Chapter 11 SHapley Additive exPlanations (SHAP) and Average Variable Attributions

In the Section 9 we show a procedure that attributes parts of model prediction to input features. We also show that in the presence of interactions attributions depend on the feature ordering. One solution to this problem is to find an ordering that put most important features to the front. Other solution is introduced in the Section 10 - identify interactions and show interactions in model explanations.

In this section we introduce another, very popular approach that deal with feature ordering. Basically, the problem of ordering is solved by averaging over all possible orderings. Or at least some large number of sampled orderings. Additionally, such average is closely linked with Shapley values developed originally for cooperative games.

This approach was first introduced in (Strumbelj and Kononenko 2010) and (Štrumbelj and Kononenko 2014). Wide adoption of this method comes with a NIPS 2017 paper (Lundberg and Lee 2017) and python library SHAP (Lundberg 2019). Authors of the SHAP (SHapley Additive exPlanations) method introduced an efficient algorithm for tree-based models (Lundberg, Erion, and Lee 2018) and show that Shapley values is an unification of a collection of different commonly used techniques for model explanations.

11.1 Intuition

Figure 11.1 shows Break Down attributions for 10 random orderings for Titanic dataset. As we see there are differences in feature attribution. The most striking ones are linked with features fare or class. They attribution may be positive or negative depending on the ordering

(fig:shap10orderings) Break Down plots for 10 random orderings. Each panel shows a single ordering

Figure 11.1: (fig:shap10orderings) Break Down plots for 10 random orderings. Each panel shows a single ordering

SHAP attributions are averages across all (or at least large number) of different orderings. See for example Figure 11.2. In a single plot we summarize all orderings from Figure 11.1. Violet boxplots show distributions for attributions for a selected variable, while length of the bar stands for an average attribution.

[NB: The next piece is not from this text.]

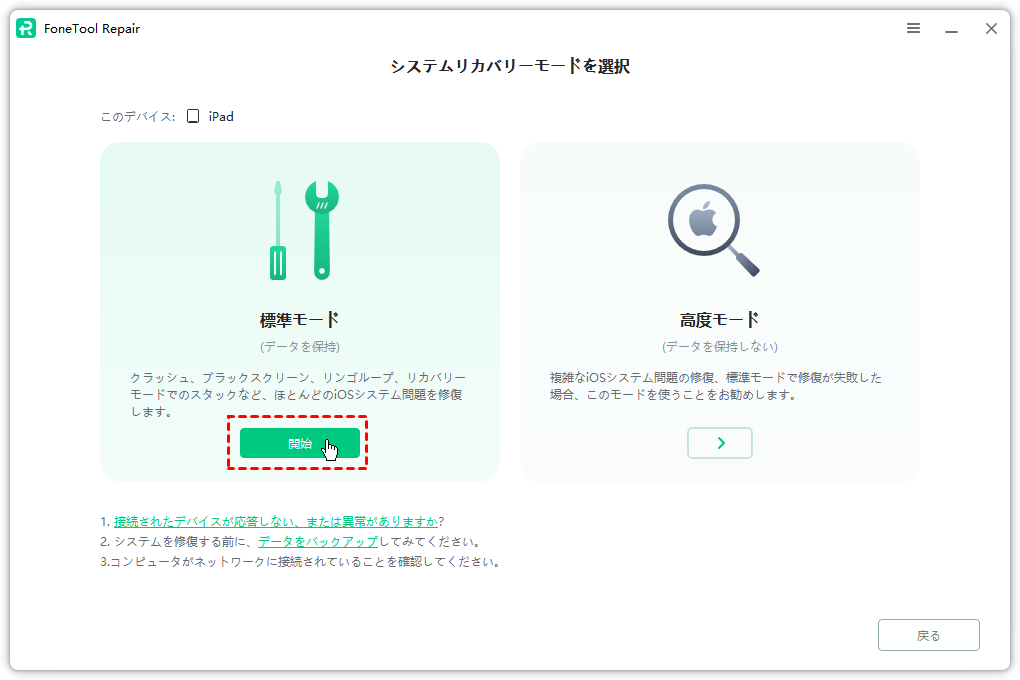Open the データをバックアップ link
The height and width of the screenshot is (680, 1020).
coord(318,542)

(fig:shapOrdering) Summary for 10 random orderings. Boxplots show distribution of feature attributions. Bars stand for average attributions.

Figure 11.2: (fig:shapOrdering) Summary for 10 random orderings. Boxplots show distribution of feature attributions. Bars stand for average attributions.

11.2 Method

SHapley Additive exPlanations are based on Shapley Values, a solution concept in cooperative game theory developed by Lloyd Shapley.

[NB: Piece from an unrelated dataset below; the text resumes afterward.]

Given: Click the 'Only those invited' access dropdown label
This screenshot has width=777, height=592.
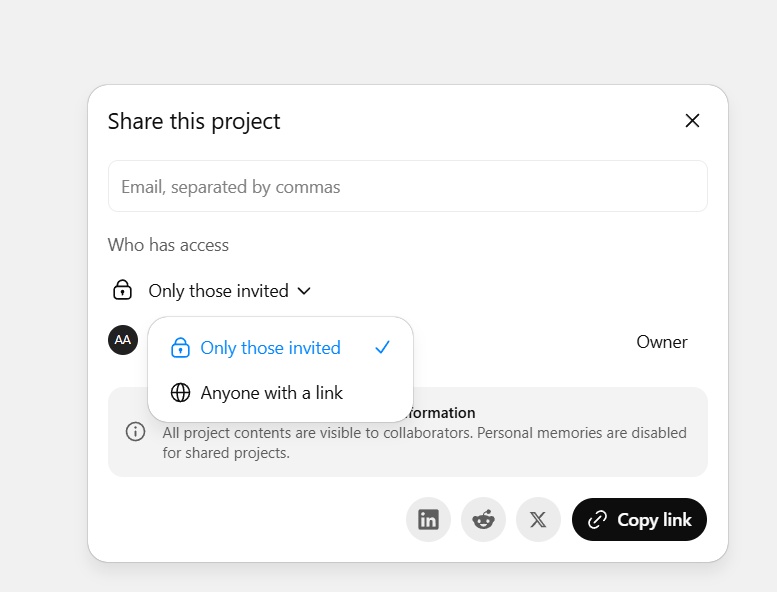Looking at the screenshot, I should pyautogui.click(x=218, y=291).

Consider a following problem. A coalition of players cooperates, and obtains a certain overall gain from that cooperation. Players are not identical, different players may have different importance. Cooperation is beneficial, from cooperation they got more than from individual actions. The problem to solve is how to distribute the generated surplus among the players? The Shapley value provides one possible fair answer to this question (Shapley 1953).

Now let’s translate this problem to machine learning settings. Instead of players we have features and instead of coalitions we have specific settings of values for features in the coalition. The payoff from a coalition is the model response for a selected setting. Problem to solve: how to distribute model response to particular features. Shapley values are defined for a single instance \(x^*\). The idea of using Shapley values for feature attribution was introduced in (Strumbelj and Kononenko 2010). Here we present a different notation more suited with approach presented in previous sections.

Let \(v(S)\) stand for value of coalition of \(S\) features, defined as \[ v(x^*, S) = E[f(X) | X_S = x^*_S]. \] The value is defined as expected model response given features in the set \(S\) are set to values in the selected instance \(x^*\). Expected value averages across all features that are not in the set \(S\).

A special case is for empty coalition. Its value is an expected model response \[ v(x^*, \emptyset) = E[f(X)]. \]

Shapley values may be defined as \[ \varphi(i) = \frac{1}{p!} \sum_{\pi} [v(x^*, \pi(i) \cup \{i\}) - v(x^*, \pi(i))] \] where \(p\) is a number of all features, \(p!\) is number of all possible orderings, \(\pi\) is an ordering and \(\pi(i)\) are all features in the ordering \(\pi\) that appear before feature \(i\). Thus the \(v(\pi(i) \cup \{i\}) - v(\pi(i))\) corresponds to a difference in value of a coalition \(v(\pi(i))\) when feature \(i\) is added to it.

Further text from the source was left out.